Burkina Faso : 118 associations dissoutes dans un vaste durcissement du cadre associatif

Les autorités burkinabè ont procédé à une vaste opération de dissolution visant de nombreuses organisations de la société civile. Dans une décision rendue publique le 15 avril 2026, le ministre en charge de l’Administration territoriale et de la Mobilité a acté l’interdiction immédiate d’activité de plusieurs structures sur l’ensemble du territoire.

Au total, 118 associations sont concernées. Le gouvernement invoque des manquements aux règles encadrant leur fonctionnement, sans toutefois détailler la nature précise des irrégularités constatées. Parmi les organisations touchées figurent plusieurs structures engagées dans la promotion des droits humains. C’est notamment le cas de l’Union interafricaine des droits de l’homme, du Cercle d’Éveil, de Jeunesse unie pour une nouvelle Afrique, ainsi que de la branche burkinabè de la Rencontre africaine pour la défense des droits de l’homme. Les autorités ont averti que toute poursuite d’activités malgré la mesure exposerait les responsables à des sanctions prévues par la législation en vigueur, renforçant ainsi le caractère contraignant de la décision.

Un cadre juridique renforcé depuis 2025

Cette vague de dissolutions s’inscrit dans la mise en œuvre d’un nouveau dispositif réglementaire adopté en juillet 2025. Celui-ci impose aux associations des exigences renforcées en matière de gestion administrative et de transparence financière. Le gouvernement justifie cette réforme par la nécessité de mieux encadrer le secteur associatif et de lutter contre les flux financiers illicites, notamment ceux liés au blanchiment d’argent et au financement de groupes armés. Un délai d’un an avait été accordé aux organisations pour se conformer à ces nouvelles obligations. Toutefois, dès les premiers mois d’application, plusieurs structures avaient déjà été sanctionnées, avec le retrait d’autorisation d’exercer pour une vingtaine d’ONG.
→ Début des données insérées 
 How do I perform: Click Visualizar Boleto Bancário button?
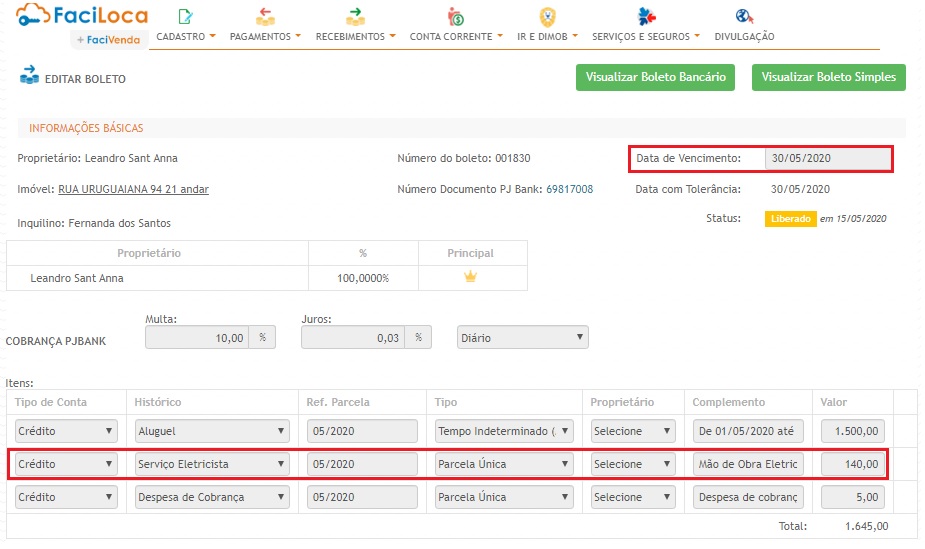click(655, 77)
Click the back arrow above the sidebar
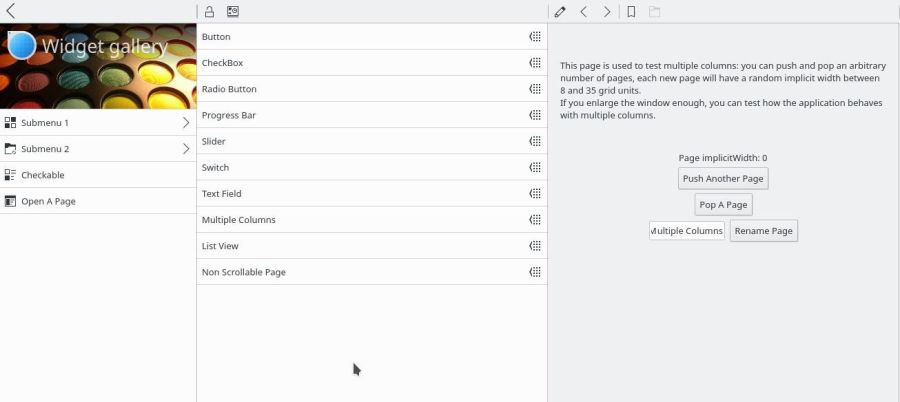 pos(11,12)
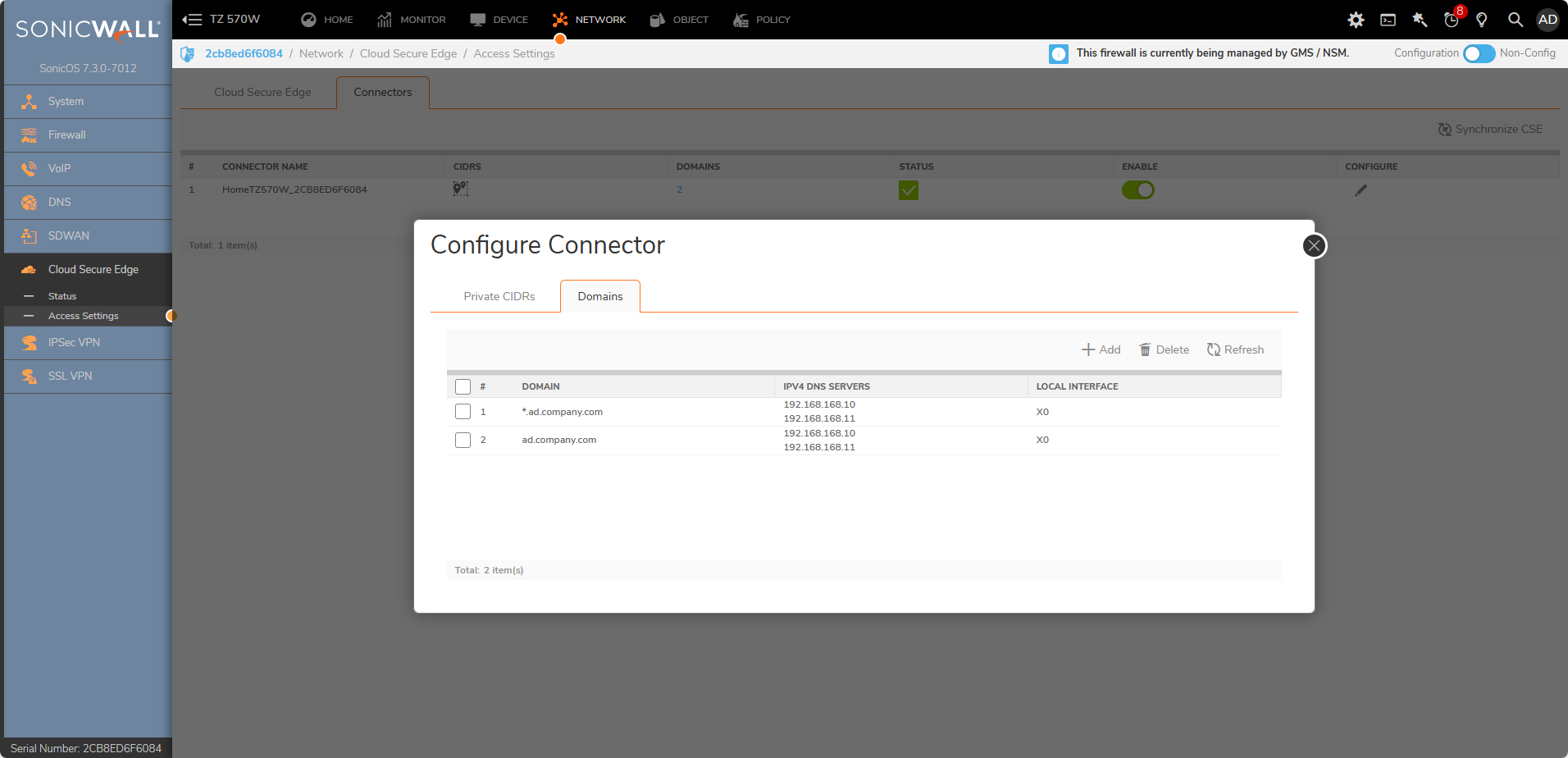Check the box for *.ad.company.com domain
The image size is (1568, 758).
463,412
Depuis début avril, les autorités burkinabè ont multiplié les signaux de fermeté à l’égard de certaines organisations de la société civile, évoquant la possibilité de mesures strictes contre des structures soupçonnées d’être liées à des intérêts étrangers. Cette position intervient dans un contexte marqué par la publication de rapports d’organisations internationales de défense des droits humains, mettant en cause les forces armées burkinabè dans des atteintes aux droits fondamentaux.

Dans ce climat politique et sécuritaire tendu, la dissolution de 118 associations apparaît comme une nouvelle étape dans le renforcement du contrôle étatique sur le secteur associatif.

Au-delà de la dimension administrative, cette décision soulève des interrogations sur l’espace d’action de la société civile au Burkina Faso, dans un contexte où les enjeux sécuritaires et politiques continuent de redéfinir les équilibres institutionnels.